Drug-Device Combinations

1. Which legal- and guideline framework is applicable for drug device combinations in the EU?

Medicinal products are increasingly marketed in combination with a medical device / medical device component, often to enable the medicinal product to be administered.

The Regulations on Medical Devices (Regulation (EU) 2017/745) and on In Vitro Diagnostic Devices (Regulation (EU) 2017/746) changed the European legal framework for medical devices. The Medical Devices Regulation applies since 26 May 2021 and it repeals Directive 93/42/EEC on medical devices and the Directive 90/385/EEC on active implantable medical devices. The In Vitro Diagnostic Devices Regulation applies since 26 May 2022 and it repeals Directive 98/79/EC of the European Parliament and of the Council on in vitro diagnostic medical devices.

Art. 117 of the MDR amends EU Dir. 2001/83/EC concerning documents to be submitted to NCAs for integral drug-device combinations falling under the second sub-paragraph in either Article 1(8) or 1(9).

If the principal intended and not ancillary action is achieved by the medicinal product, the entire product is regulated under EU pharmaceutical legislation (Directive 2001/83/EC or Regulation (EC) No 726/2004) and must obtain a marketing authorisation for a medicinal product. For the device part of the combination, a conformity assessment (EU declaration of conformity, EU certificate or Notified Body Opinion, as appicable) is required.

Further, respective EMA Quality Guideline (EMA/CHMP/QWP/BWP/259165/2019, “Guideline on quality documentation for medicinal products when used with a medical device”, valid since 01.01.2022) and the EMA Q&A document in the current revision (EMA/37991/2019, “Questions & Answers for applicants, marketing authorization holders of medicinal prodcuts and notified bodies with respect to implementation of the Regulations on medical devices and in vitro diagnostic medial devices (Regulations (EU) 2017/745 and (EU) 2017/746)”) should be taken into account.

2. Can a medical device component also be part of the primary packaging?

As it can be seen from the relevant legal and guideline texts, depending on the combination, it is possible that the medical device component can also be part of the primary packaging.

As soon as a component of the (primary) packaging system is classified as a medical device component, the entire (primary) packaging system is classified as a medical device component.

#### [INFORMATION PROVIDED]

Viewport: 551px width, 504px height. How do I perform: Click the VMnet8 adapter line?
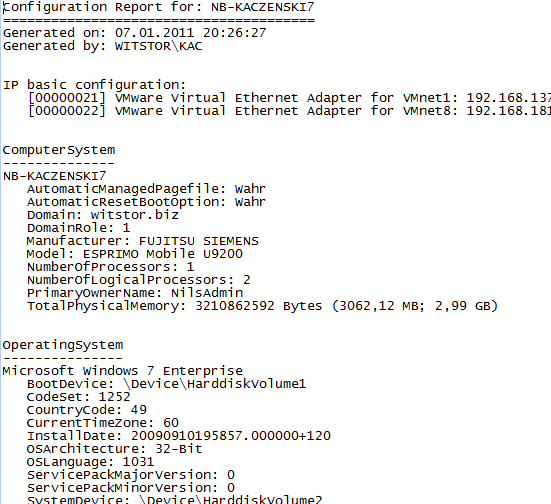tap(289, 111)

#### [WORK REQUEST 1]
For each statement below, say whether it agrees with the drug-device combinations text above, and support each yes or no with the deciding words of the text, quoted exactly. (a) The Medical Devices Regulation applies since 26 May 2022. (b) If the medicinal product achieves the principal intended action, the entire product is regulated under EU pharmaceutical legislation. (c) A medical device component can never be part of the primary packaging.
#### [WORK REQUEST 2]
According to the drug-device combinations text above, since what date has the EMA Quality Guideline EMA/CHMP/QWP/BWP/259165/2019 been valid?

#### [ANSWER 1]
(a) No: "The Medical Devices Regulation applies since 26 May 2021"
(b) Yes: "If the principal intended and not ancillary action is achieved by the medicinal product, the entire product is regulated under EU pharmaceutical legislation"
(c) No: "it is possible that the medical device component can also be part of the primary packaging"

#### [ANSWER 2]
It has been valid since 01.01.2022.